Was mache ich denn jetzt ?

hutzelinchen



Bei der Sendungsverfolgung ist bislang noch nichts erreicht. Die Dame bei der Post sagte mir heute, das da bestimmt nichts mehr kommt.
Heute bekomme ich von der Käuferin diese E-mail:
Da ich weder Ware noch irgendeine Antwort bekommen habe, und nun schon 20 Tage vergangen sind seitdem ich das Produkt ersteigert habe, möchte ich einfach das Sie mein Geld mir zurücküberweisen.Ich hoffe dies schaffen Sie wenigstens reibungslos.Ansonsten sehe ich mich geezwungen rechtliche Schritte einzuleiten.

Vielleicht kann mir hier jemand beim formulieren der passenden Antwort helfen (ich bin da nicht so gut ).

Ach so, ich bin privater Verkäufer.

Vielen Dank für die Hilfe.
hutzelinchen-2004

Beitrag von pollypo 18.11.10 - 20:27 Uhr

Hallo

außer einer negativen Bewertung hast du nichts zu befürchten.
Da die Käuferin dem unversicherten Päckchen Versand zugestimmt hat, liegt das Restrisiko bei ihr.
Überweise ihr bloß kein Geld zurück.
Hinterher hat sie die Ware schon längst und versucht es auf die Tour.

Ich würde ihr freundlich, aber bestimmt schreiben dass sie nichts gegen den unversicherten Päckchenversand hatte und das Risiko dann halt bei ihr liegt.
Hätte sie es gewünscht, hätte sie sich ja bei dir auch nach versichertem Versand erkundigen können, den du natürlich jederzeit gemacht hättest.

Gruss, die Polly #winke

Beitrag von carrie23 18.11.10 - 21:08 Uhr

Alleine ihre süffisante Art mit dir zu kommunizieren wäre mir kaum eine Antwort wert.
Sie hätte ja versicherten Versand verlangen können, DU bist dafür nicht verantwortlich.
Du bist privater Verkäufer und damit haftest du nicht.
Sie kann dich negativ bewerten, das kommentierst du mit "bei unversichertem Versand übernehme ich keine Haftung".
Ich hab auch im Sommer was gekauft und es ist nie angekommen, ich weiß aber 100% dass die Verkäuferin es abgeschickt hat denn ich habe schon gute 20 mal bei ihr gekauft und war immer zufrieden-wieso sollte sie mich jetzt hintergehen?
Mein Risiko ich war mit unversichertem Versand einverstanden.

lg carrie

Beitrag von nuckenack 18.11.10 - 22:06 Uhr

Hallo
stimme den Vorschreibern zu...Pech für die Käuferin...schreib ihr doch zurück dass es ja eben auch sein könnte dass sie das Päckchen schon hat.
Und keine Sorge wegen den rechtlich Schritten, da passiert dir wohl nichts.

nuckenack

Beitrag von sunny2808 18.11.10 - 22:20 Uhr

Die Mail von der Person ist frech. #augen Übrigens ist so eine Drohung auch strafbar und zählt zu Nötigung.

Verweis die nette Dame auf das Rechtsportal von Ebay oder schreib den Text mit in die Antwort.

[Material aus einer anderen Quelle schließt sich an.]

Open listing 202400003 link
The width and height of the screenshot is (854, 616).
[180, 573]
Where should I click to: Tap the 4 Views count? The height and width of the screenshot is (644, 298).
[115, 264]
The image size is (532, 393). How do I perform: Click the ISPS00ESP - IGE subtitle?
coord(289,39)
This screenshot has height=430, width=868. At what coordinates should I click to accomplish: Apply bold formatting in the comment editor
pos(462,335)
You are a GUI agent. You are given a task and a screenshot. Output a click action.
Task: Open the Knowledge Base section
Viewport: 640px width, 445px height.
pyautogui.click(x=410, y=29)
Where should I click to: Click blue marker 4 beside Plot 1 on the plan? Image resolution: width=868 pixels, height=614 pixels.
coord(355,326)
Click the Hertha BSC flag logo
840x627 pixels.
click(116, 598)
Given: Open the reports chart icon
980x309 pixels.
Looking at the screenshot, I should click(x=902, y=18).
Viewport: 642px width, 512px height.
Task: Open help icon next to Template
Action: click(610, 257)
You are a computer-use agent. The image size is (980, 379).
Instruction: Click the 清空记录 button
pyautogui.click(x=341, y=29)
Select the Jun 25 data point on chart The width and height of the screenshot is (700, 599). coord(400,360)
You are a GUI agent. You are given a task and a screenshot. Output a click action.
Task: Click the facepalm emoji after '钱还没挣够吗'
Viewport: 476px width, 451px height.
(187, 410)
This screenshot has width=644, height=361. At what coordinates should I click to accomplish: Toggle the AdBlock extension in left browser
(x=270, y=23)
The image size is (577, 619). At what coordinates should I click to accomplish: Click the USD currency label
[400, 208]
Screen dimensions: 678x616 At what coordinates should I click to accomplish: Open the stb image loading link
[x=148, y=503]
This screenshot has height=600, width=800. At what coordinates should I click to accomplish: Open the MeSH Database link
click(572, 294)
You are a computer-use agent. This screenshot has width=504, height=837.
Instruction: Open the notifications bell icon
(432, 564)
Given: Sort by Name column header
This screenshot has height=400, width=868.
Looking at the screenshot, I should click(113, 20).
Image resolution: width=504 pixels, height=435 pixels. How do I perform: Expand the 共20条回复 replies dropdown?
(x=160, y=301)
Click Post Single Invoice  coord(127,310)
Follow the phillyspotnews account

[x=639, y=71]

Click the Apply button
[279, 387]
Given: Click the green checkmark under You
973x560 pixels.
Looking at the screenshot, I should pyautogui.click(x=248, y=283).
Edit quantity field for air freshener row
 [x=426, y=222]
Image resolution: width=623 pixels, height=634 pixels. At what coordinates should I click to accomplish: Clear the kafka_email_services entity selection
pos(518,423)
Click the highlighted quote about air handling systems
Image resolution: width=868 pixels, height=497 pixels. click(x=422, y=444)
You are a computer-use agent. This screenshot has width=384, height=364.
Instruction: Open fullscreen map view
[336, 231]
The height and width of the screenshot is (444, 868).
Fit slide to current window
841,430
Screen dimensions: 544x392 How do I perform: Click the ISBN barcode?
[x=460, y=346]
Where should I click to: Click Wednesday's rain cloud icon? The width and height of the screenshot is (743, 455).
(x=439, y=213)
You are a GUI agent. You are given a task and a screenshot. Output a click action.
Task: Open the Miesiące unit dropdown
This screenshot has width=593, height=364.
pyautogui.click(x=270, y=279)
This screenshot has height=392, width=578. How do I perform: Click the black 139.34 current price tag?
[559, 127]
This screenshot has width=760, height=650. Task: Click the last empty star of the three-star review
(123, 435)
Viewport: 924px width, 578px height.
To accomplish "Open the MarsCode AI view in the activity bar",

Nach der allgemeinen Regelung des Bürgerlichen Gesetzbuches (BGB) trägt grundsätzlich der Käufer das Risiko des Verlusts und der Beschädigung der Ware auf dem Transportweg (§ 447 Abs.1 BGB).
Geht der Artikel bei einem Kauf von einem privaten Verkäufer verloren oder wird er beschädigt, können Sie den Kaufpreis nicht zurück verlangen. Sie haben auch keinen Anspruch auf eine erneute Lieferung. Der Versand der Ware geschieht also auf Ihr Risiko.

Liebe Grüße

Beitrag von parzifal 18.11.10 - 23:48 Uhr

"Übrigens ist so eine Drohung auch strafbar und zählt zu Nötigung."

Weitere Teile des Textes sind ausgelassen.